On June 1, 1961, he officially announced his computations of the shape of the Earth and its surface. They brought him to the center of scientific attention and rapidly earned him international fame. He received frequent invitations and gave lectures all over the world. He continued to work hard, agreeing to write a college textbook on the motions of satellites while lecturing at Harvard University. As an acknowledgment his accomplishments, he was made a chief scientist at NASA.
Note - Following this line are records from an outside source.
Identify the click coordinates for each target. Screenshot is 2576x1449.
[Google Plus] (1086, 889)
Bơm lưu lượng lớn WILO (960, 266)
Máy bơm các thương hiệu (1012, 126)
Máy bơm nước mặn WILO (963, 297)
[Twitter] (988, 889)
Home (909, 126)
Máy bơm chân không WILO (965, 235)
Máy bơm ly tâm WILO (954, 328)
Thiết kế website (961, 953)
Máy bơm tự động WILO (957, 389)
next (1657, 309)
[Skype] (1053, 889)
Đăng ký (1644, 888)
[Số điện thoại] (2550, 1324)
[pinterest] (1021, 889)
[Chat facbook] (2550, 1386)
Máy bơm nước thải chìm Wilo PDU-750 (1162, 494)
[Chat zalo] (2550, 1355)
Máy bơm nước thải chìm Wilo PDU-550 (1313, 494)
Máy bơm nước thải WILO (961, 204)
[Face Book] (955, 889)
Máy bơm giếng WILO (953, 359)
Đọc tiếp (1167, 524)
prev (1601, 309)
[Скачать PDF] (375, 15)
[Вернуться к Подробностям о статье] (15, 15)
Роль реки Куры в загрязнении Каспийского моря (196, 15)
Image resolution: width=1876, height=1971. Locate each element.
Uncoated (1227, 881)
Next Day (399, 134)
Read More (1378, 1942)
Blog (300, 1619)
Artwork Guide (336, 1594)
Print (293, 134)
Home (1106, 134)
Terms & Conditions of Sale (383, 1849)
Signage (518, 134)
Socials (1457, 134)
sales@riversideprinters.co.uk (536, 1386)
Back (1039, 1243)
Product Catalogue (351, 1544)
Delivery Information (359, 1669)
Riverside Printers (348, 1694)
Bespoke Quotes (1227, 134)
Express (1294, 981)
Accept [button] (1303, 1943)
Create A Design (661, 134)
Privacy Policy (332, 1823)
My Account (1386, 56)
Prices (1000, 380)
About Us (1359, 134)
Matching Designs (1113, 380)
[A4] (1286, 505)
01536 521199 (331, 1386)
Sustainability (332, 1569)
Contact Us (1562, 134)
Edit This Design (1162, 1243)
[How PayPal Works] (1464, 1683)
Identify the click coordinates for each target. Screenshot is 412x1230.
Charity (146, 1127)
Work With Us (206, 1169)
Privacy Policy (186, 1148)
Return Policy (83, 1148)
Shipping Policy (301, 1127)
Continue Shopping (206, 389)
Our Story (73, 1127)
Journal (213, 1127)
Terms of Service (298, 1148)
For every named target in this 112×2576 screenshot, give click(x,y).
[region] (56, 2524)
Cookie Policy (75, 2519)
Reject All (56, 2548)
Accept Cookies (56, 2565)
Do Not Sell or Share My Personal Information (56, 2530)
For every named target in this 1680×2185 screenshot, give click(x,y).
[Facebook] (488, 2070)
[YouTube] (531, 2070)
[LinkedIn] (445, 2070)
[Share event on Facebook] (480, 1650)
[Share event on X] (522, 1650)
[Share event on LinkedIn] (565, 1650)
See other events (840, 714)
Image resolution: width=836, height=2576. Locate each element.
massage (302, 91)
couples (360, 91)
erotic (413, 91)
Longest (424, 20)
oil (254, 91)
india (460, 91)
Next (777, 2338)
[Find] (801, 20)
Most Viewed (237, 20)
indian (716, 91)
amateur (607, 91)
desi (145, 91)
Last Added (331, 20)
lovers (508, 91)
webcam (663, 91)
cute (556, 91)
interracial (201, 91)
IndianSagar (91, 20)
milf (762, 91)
Izsák was married on June 7, 1962, to Emily Kuempel Brady, a teacher of English literature at Boston University. He became a US citizen on February 24, 1964. That fall, his son Andrew was born.

In 1965, he traveled to a conference on satellite-geodesics in Paris, where he died of a heart attack in his hotel room on April 21, 1965, at the age of 36. He was buried in Cambridge, Massachusetts, on April 28.

== Honors ==
- Izsák Crater on the Moon, 23.3 degrees south, 117.1 degrees east. (To the west of the Tsiolkovsky and Fermi double craters on the other side of the moon).
- The asteroid 1546 Izsák, discovered by György Kulin was named in his honor.
- The Imre Gyula Izsák Astrophysics Institute of the Loránd Eötvös University of Arts and Sciences in Budapest has been named after him since 2007.